Abitbol offers a series of vignettes, first of patients that he has treated and then of actors and politicians, looking at how their voices and speech patterns encapsulated the message that they wished to portray. With the politicians, he looks at how their voice or speech patterns may have influenced the outcomes of their debates. This ultimately leads him to identify what he describes as “five key intentions of voices in power”, the ultimate being to “touch the heart of others”.
Abitbol then spends considerable time analysing many features of the ‘voices’ of famous individuals of the post-wartime period.
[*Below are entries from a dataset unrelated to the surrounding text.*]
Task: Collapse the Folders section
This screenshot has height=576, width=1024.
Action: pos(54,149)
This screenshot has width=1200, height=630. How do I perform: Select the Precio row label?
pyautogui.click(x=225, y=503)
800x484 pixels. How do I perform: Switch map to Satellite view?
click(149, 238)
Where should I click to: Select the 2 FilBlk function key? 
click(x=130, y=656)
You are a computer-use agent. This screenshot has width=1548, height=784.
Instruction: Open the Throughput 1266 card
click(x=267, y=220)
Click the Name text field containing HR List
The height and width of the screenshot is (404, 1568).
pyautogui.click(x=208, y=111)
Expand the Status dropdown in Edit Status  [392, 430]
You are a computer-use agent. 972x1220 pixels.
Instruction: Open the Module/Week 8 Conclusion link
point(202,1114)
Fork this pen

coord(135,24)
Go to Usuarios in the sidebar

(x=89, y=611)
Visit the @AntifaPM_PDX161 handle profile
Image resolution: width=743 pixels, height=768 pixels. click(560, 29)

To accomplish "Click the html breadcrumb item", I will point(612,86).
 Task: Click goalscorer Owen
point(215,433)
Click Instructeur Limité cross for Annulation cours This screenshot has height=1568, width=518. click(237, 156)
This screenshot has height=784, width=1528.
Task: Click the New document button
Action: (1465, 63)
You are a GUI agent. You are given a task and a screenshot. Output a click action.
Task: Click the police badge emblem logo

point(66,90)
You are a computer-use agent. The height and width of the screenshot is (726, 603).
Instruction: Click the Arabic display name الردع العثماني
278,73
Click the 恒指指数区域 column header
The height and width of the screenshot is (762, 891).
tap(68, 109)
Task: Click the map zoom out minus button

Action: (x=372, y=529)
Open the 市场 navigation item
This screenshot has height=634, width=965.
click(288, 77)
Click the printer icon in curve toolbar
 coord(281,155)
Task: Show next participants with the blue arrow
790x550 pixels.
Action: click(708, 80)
He does so in an effort to identify particular vocal or speech qualities that make these voices support the individuals in their rise to or retention of (or at times loss of) political power. He goes on to look at the importance of the microphone and the sound engineer in supporting the politician or performer’s voice. He begins with a discourse on Kennedy’s famous quip, ‘Ich bin ein Berliner’ in in his West Berlin speech of 26 June 1963.
Abitbol then turns his attention to the role of the voice in mythology as well as in the major religions. He then brings us back to more modern times and the role of hypnosis in his anaesthetist’s practice (indeed, the anaesthetist Paul Bailey taught me some years ago about the benefit of the voice, in inducing a form of hypnosis in the recovery room to calm a patient in the early post-anaesthetic state, to help break cough, stridor or laryngospasm, and this has proven life-saving in my practice).
At various times in the book, Abitbol reviews unusual vocalising patterns. Typically he undertakes historical reviews and then endeavours to analyse them. He does so with Tibetan monks’ diphonic chanting, and again with ventriloquism; the latter by first giving a brief history and then offering a scientific explanation of how the differing speech patterns are attained in his patients; and again with mimicry/impersonation; and again with the Castrati. He ends the book looking at the importance of the spoken voice in the court of law as well as the impact of periods of vocal silence in this setting.
All in all, this book is a magical mystery tour of the voice. Its prosy style may not be to everyone’s taste… but it certainly was to mine.